§ ÉNONCÉ A:
Recopiez fidèlement le passage de l'extrait choisi qui s'ouvre sur les mots « La modestie n’ayant » et se termine par « d’admiration sans réserve. ».

§ EXTRAIT CHOISI:

La modestie n’ayant jamais passé pour une de leurs vertus nationales, on ne s’aurait s’étonner si l’image qu’ils tracent d’eux-mêmes nous apparaît comme singulièrement flattée. On aurait peine pourtant à croire, si l’on n’avait soin d’en préciser les traits, à quel point elle a été déformée par les passions guerrières, et quelle dose d’illusions, de crédulité et de présomption elle suppose dans les esprits où elle s’est fixée. A les en croire, tout serait parfait dans la guerre soutenue par l’Allemagne actuelle contre « un monde d’ennemis. » Les sentimens qu’elle y apporte, la force matérielle et morale qu’elle y déploie, la confiance indestructible qui l’anime, les succès qu’elle y remporte, tout, jusqu’à l’œuvre civilisatrice qu’elle accomplit dans les pays envahis devrait devenir pour le monde étonné un objet d’admiration sans réserve.

§ ÉNONCÉ B:
Redonnez les lignes du relevé allant de celle qui contient « This screenshot has width=1400, height=844. » jusqu'à celle qui contient « click(82, 542) », toutes deux incluses, en renommant « sidebar menu » en « navigation pane » et sans rien modifier d'autre. Omettez les images dans votre réponse.

§ RELEVÉ:
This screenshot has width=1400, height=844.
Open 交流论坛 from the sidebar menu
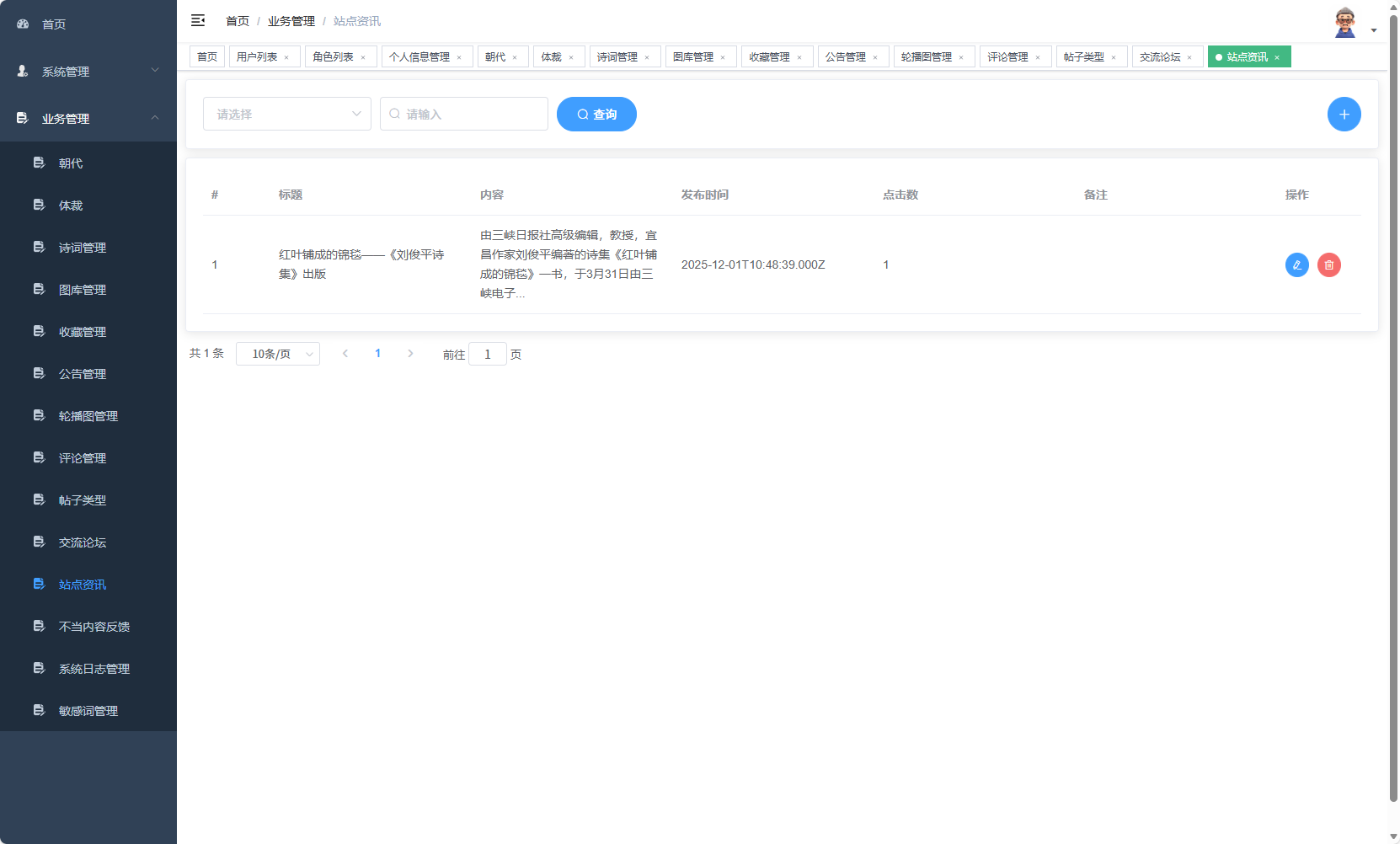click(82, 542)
...
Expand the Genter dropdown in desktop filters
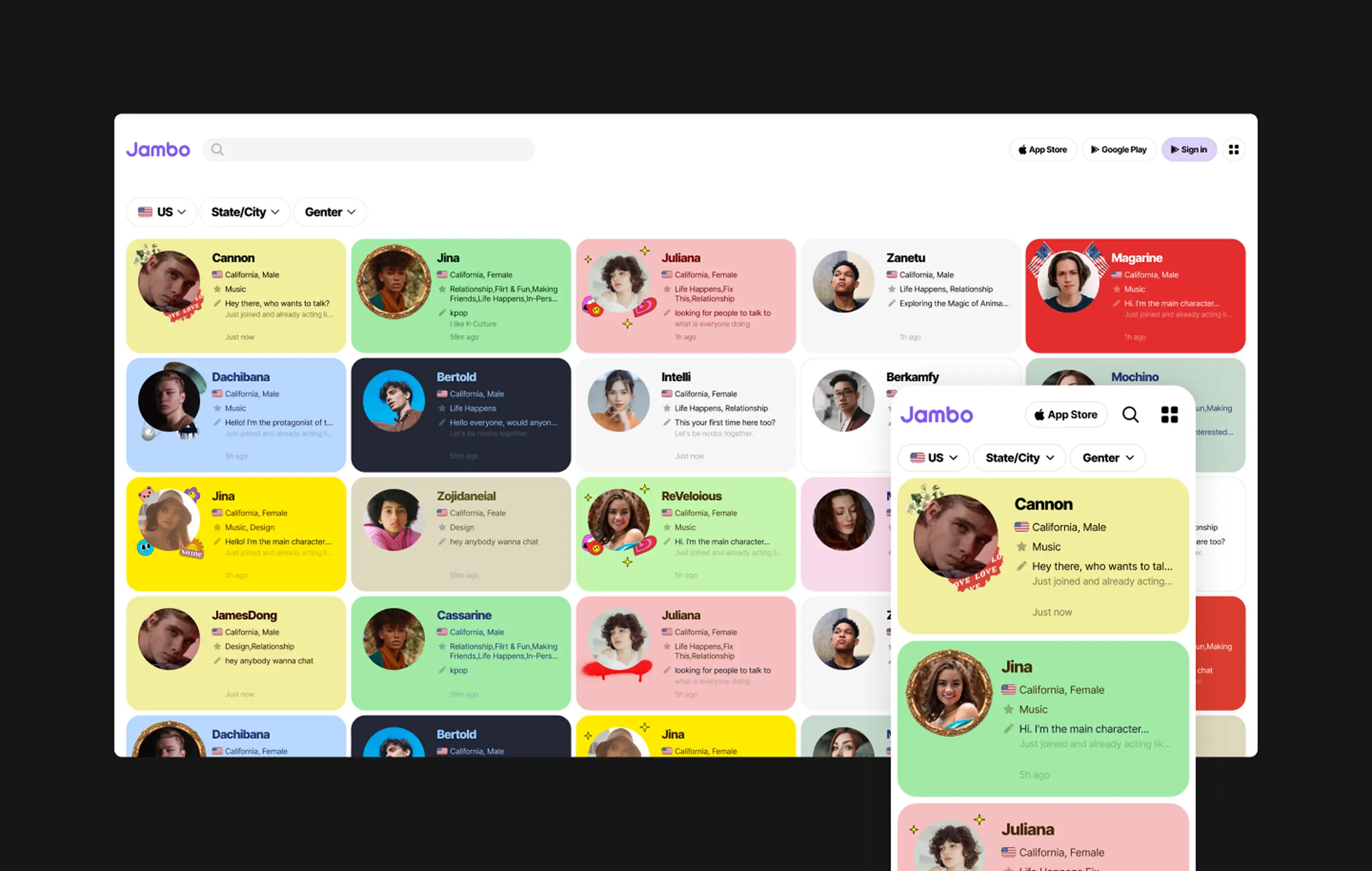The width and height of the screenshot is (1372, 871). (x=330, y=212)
* * *
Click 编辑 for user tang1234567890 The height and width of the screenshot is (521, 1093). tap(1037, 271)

§ CORRIGÉ A:
La modestie n’ayant jamais passé pour une de leurs vertus nationales, on ne s’aurait s’étonner si l’image qu’ils tracent d’eux-mêmes nous apparaît comme singulièrement flattée. On aurait peine pourtant à croire, si l’on n’avait soin d’en préciser les traits, à quel point elle a été déformée par les passions guerrières, et quelle dose d’illusions, de crédulité et de présomption elle suppose dans les esprits où elle s’est fixée. A les en croire, tout serait parfait dans la guerre soutenue par l’Allemagne actuelle contre « un monde d’ennemis. » Les sentimens qu’elle y apporte, la force matérielle et morale qu’elle y déploie, la confiance indestructible qui l’anime, les succès qu’elle y remporte, tout, jusqu’à l’œuvre civilisatrice qu’elle accomplit dans les pays envahis devrait devenir pour le monde étonné un objet d’admiration sans réserve.

§ CORRIGÉ B:
This screenshot has width=1400, height=844.
Open 交流论坛 from the navigation pane
click(82, 542)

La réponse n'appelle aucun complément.